> **EXERCISE GOAL**
Using the data below, copy out all lines with the word "size".
Segment Start: DATA SECTION
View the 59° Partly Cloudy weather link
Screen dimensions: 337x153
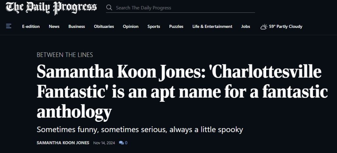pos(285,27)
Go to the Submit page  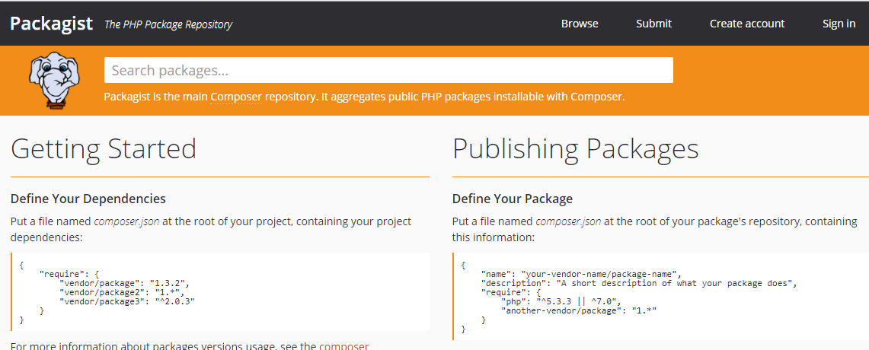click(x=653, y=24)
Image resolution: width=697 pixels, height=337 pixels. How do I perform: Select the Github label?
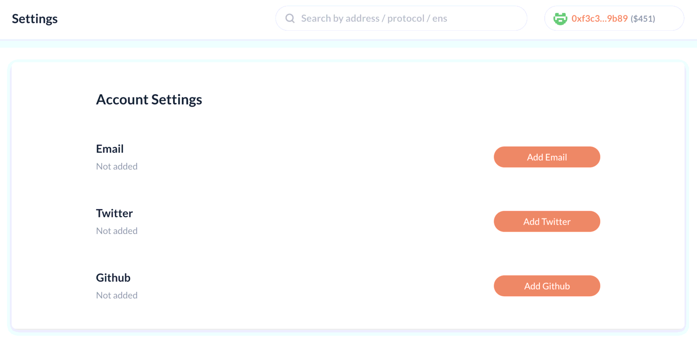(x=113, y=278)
Segment End: DATA SECTION
Segment Start: DATA SECTION
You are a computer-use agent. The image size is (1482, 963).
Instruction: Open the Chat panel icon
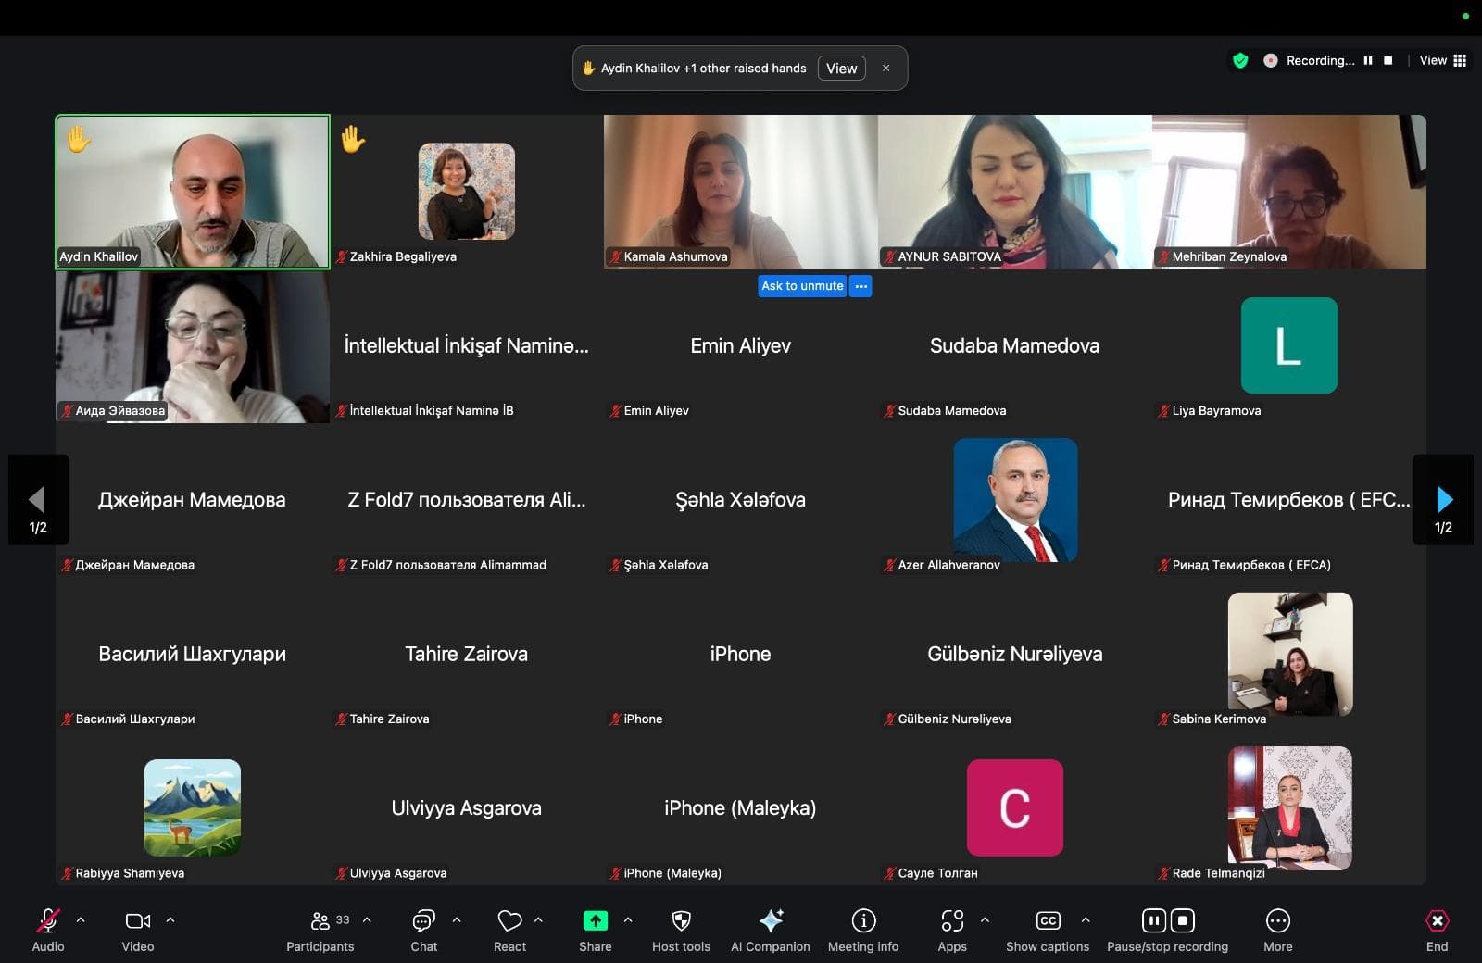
Segment End: DATA SECTION
Segment Start: DATA SECTION
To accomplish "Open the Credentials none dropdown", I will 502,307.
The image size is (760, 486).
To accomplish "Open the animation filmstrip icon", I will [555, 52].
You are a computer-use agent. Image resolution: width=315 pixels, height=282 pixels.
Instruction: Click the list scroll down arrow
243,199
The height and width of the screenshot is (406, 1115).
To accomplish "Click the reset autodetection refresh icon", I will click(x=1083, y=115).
Segment End: DATA SECTION
> **EXPECTED ANSWER**
You are a computer-use agent. The image size is (1482, 963).
The image size is (760, 486).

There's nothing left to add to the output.